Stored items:
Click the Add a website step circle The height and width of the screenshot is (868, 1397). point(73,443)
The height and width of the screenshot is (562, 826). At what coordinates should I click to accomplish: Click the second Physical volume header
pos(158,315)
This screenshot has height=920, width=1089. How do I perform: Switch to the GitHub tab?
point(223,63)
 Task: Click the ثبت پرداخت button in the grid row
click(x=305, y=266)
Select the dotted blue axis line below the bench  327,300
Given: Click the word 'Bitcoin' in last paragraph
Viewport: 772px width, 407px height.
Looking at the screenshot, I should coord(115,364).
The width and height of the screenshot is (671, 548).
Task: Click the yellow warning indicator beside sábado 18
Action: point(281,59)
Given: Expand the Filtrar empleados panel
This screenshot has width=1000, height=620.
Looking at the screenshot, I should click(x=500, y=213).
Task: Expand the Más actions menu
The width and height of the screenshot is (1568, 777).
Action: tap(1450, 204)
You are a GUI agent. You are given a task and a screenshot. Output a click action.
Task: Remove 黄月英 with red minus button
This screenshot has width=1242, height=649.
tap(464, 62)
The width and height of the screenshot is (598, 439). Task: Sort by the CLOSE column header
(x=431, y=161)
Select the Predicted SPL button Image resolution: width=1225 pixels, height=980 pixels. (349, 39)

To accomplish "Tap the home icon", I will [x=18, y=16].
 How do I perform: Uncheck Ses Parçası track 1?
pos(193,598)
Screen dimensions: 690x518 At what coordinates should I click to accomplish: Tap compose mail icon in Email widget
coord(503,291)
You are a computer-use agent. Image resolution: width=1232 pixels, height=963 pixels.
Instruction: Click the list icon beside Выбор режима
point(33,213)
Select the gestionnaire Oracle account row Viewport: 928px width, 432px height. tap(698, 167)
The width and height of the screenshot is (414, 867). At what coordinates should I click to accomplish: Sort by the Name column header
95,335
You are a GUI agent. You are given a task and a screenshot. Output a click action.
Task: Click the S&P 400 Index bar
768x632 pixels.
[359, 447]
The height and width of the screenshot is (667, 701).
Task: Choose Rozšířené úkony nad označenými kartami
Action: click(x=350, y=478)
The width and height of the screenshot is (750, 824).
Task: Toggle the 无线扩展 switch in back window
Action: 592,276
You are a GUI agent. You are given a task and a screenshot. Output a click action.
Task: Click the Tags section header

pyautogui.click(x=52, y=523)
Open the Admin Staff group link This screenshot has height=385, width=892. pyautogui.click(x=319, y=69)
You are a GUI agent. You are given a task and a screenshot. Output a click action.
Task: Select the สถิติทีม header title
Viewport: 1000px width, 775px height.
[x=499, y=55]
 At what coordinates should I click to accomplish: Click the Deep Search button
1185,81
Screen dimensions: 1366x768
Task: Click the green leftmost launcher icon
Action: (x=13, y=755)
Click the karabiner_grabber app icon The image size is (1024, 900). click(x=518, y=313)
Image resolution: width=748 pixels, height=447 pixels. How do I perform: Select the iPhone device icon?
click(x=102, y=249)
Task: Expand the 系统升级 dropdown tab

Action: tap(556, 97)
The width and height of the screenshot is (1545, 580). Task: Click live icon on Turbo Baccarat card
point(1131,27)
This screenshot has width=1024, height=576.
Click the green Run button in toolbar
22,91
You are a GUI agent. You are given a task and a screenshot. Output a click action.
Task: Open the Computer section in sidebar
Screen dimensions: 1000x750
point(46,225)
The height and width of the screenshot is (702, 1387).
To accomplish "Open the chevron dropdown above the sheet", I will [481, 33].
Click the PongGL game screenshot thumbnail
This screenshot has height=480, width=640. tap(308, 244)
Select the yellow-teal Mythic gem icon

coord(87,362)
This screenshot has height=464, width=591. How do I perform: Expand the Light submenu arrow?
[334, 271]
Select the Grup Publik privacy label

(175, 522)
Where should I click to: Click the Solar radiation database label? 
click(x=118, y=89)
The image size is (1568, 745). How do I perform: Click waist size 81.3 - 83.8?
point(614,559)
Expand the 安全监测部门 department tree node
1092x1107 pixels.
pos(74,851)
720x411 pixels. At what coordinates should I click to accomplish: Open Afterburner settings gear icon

### EXERCISE DIRECTIONS
Please print, exactly and with nothing else, the lines from the first line of the entries through the line containing "You are a computer-use".

### WRITTEN ANSWER
Click the Add a website step circle The height and width of the screenshot is (868, 1397). point(73,443)
The height and width of the screenshot is (562, 826). At what coordinates should I click to accomplish: Click the second Physical volume header
pos(158,315)
This screenshot has height=920, width=1089. How do I perform: Switch to the GitHub tab?
point(223,63)
 Task: Click the ثبت پرداخت button in the grid row
click(x=305, y=266)
Select the dotted blue axis line below the bench  327,300
Given: Click the word 'Bitcoin' in last paragraph
Viewport: 772px width, 407px height.
Looking at the screenshot, I should coord(115,364).
The width and height of the screenshot is (671, 548).
Task: Click the yellow warning indicator beside sábado 18
Action: point(281,59)
Given: Expand the Filtrar empleados panel
This screenshot has width=1000, height=620.
Looking at the screenshot, I should click(x=500, y=213).
Task: Expand the Más actions menu
The width and height of the screenshot is (1568, 777).
Action: tap(1450, 204)
You are a GUI agent. You are given a task and a screenshot. Output a click action.
Task: Remove 黄月英 with red minus button
This screenshot has width=1242, height=649.
tap(464, 62)
The width and height of the screenshot is (598, 439). Task: Sort by the CLOSE column header
(x=431, y=161)
Select the Predicted SPL button Image resolution: width=1225 pixels, height=980 pixels. (349, 39)

To accomplish "Tap the home icon", I will [x=18, y=16].
 How do I perform: Uncheck Ses Parçası track 1?
pos(193,598)
Screen dimensions: 690x518 At what coordinates should I click to accomplish: Tap compose mail icon in Email widget
coord(503,291)
You are a computer-use agent. Image resolution: width=1232 pixels, height=963 pixels.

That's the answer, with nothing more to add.